# [WHAT THE TASK ASKS]
In the copy, include exactly the lines from the one with "Instruction: Click the Get pre-qualified link" through the end of the data and no others, both ends kept, with every picture left out.

# [DATA PROVIDED]

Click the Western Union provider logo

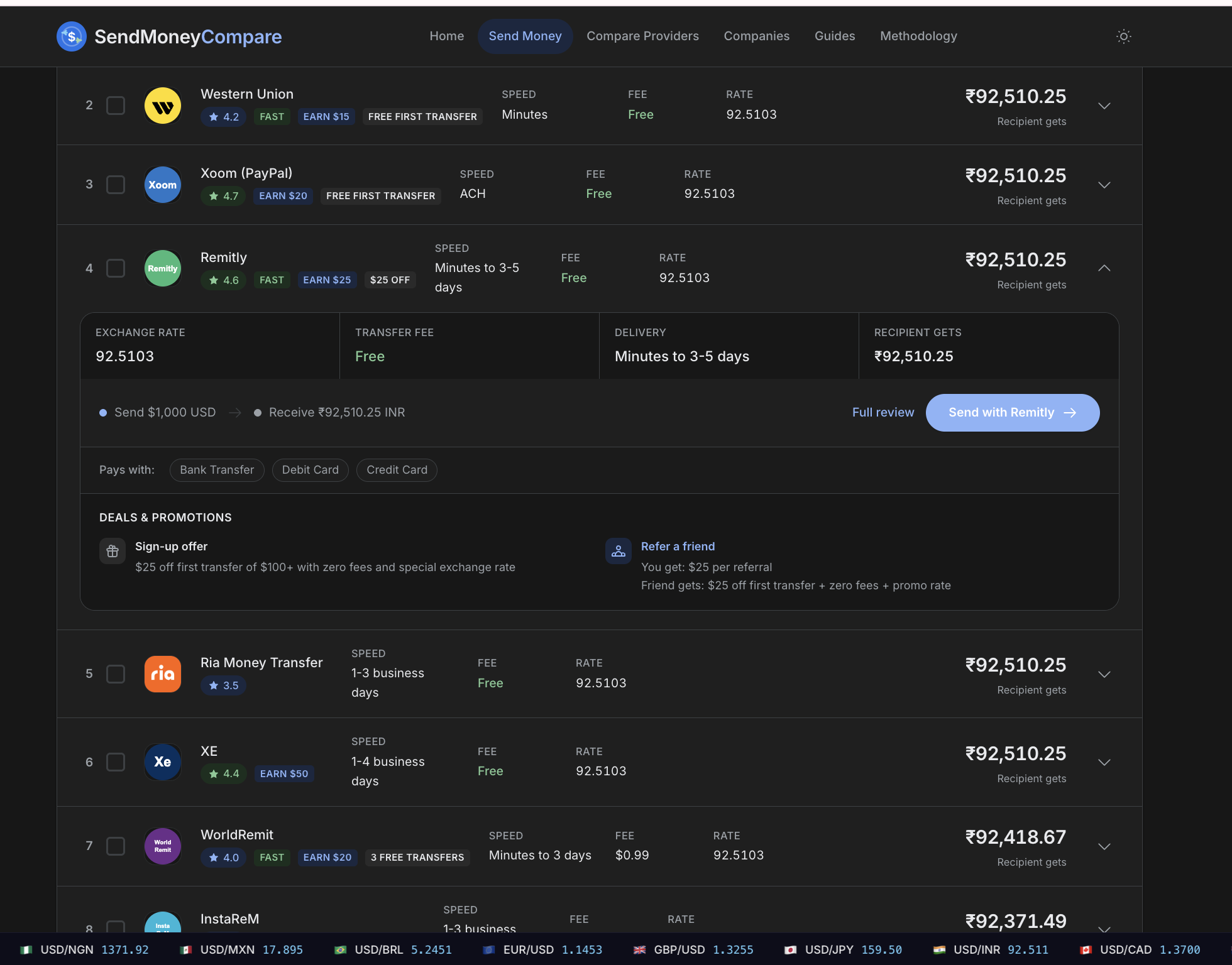pyautogui.click(x=162, y=105)
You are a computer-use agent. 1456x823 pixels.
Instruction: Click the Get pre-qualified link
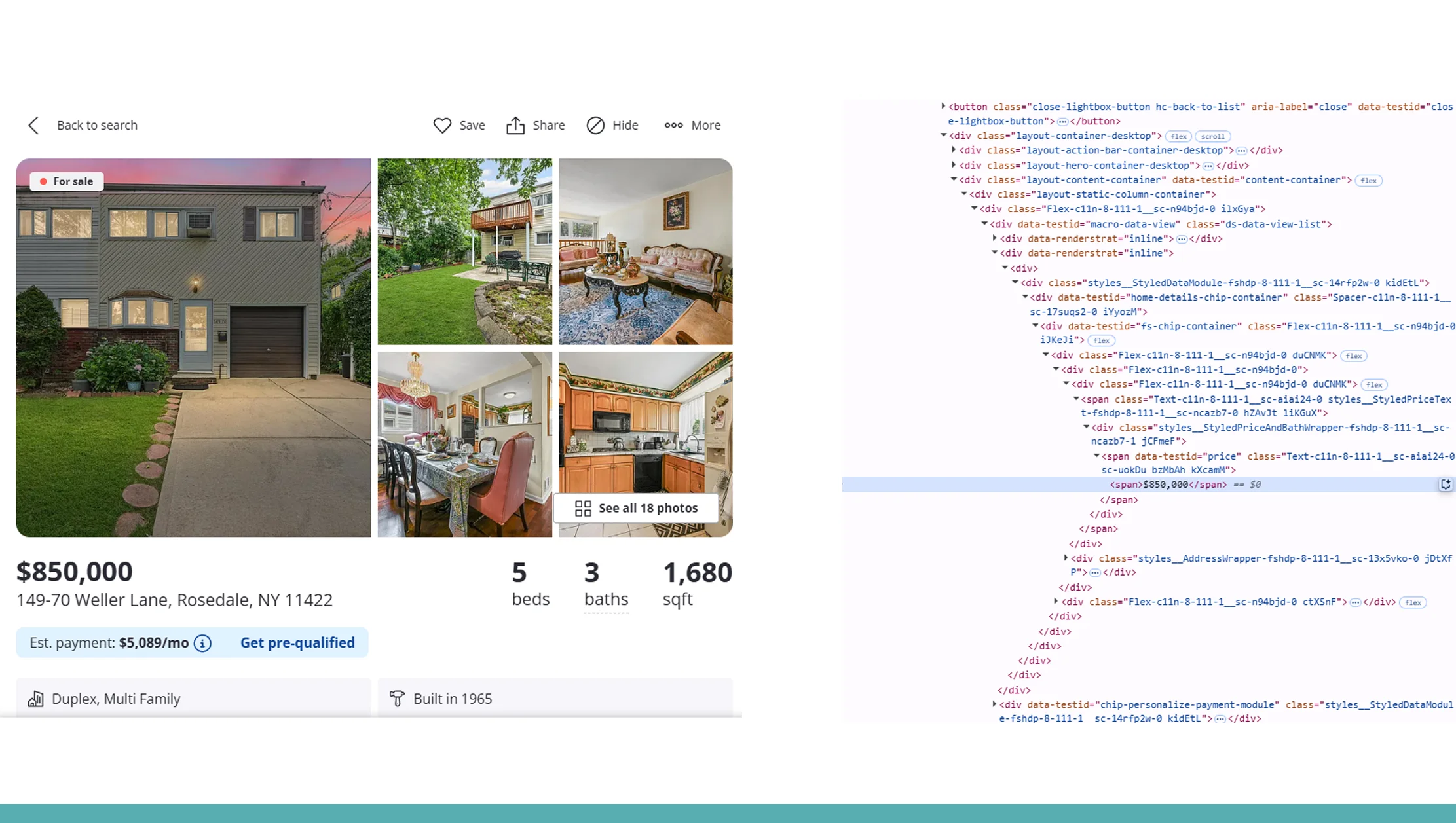pyautogui.click(x=298, y=643)
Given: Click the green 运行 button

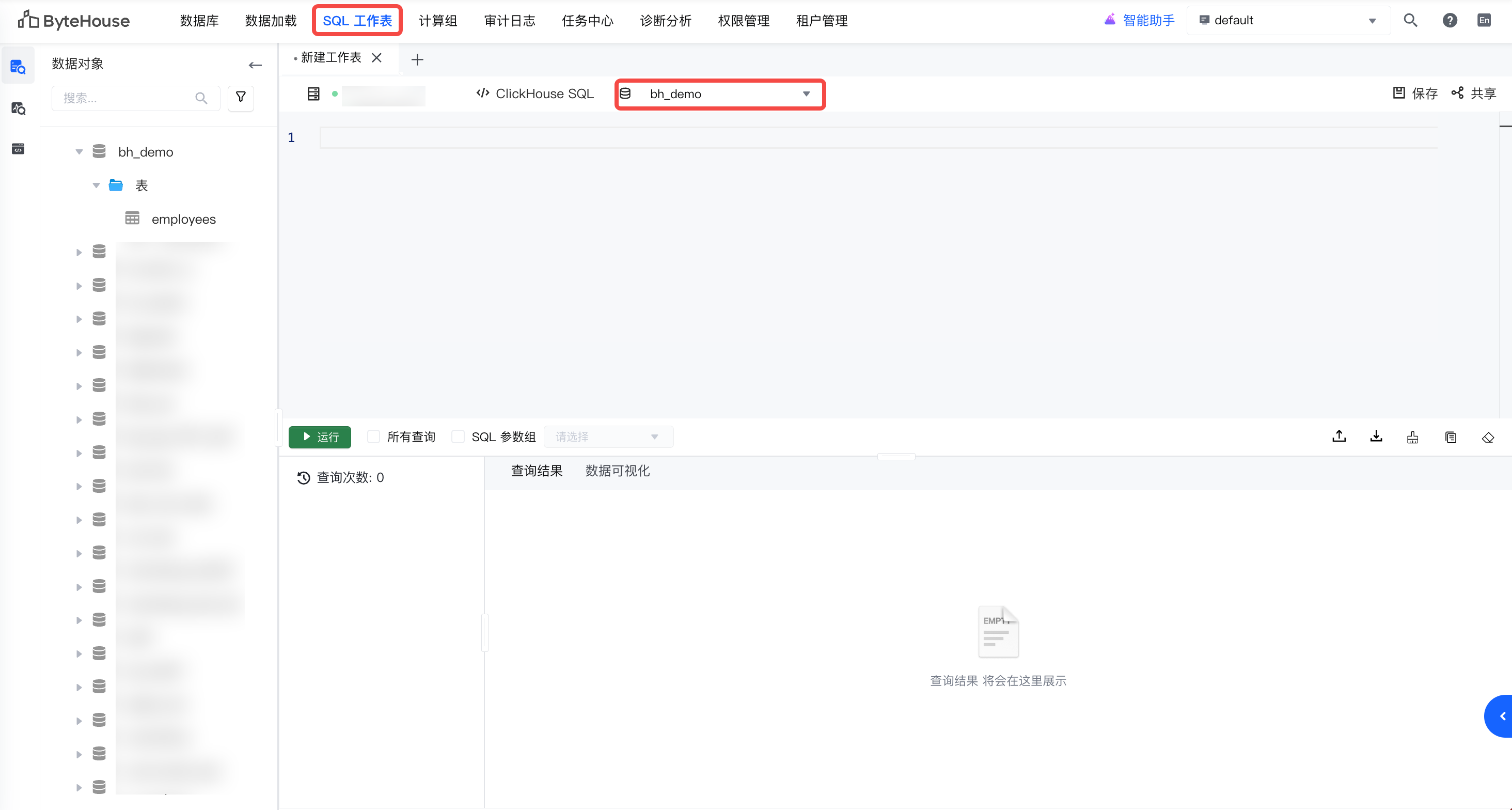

# [ANSWER SECTION]
Instruction: Click the Get pre-qualified link
pyautogui.click(x=298, y=643)
Given: Click the green 运行 button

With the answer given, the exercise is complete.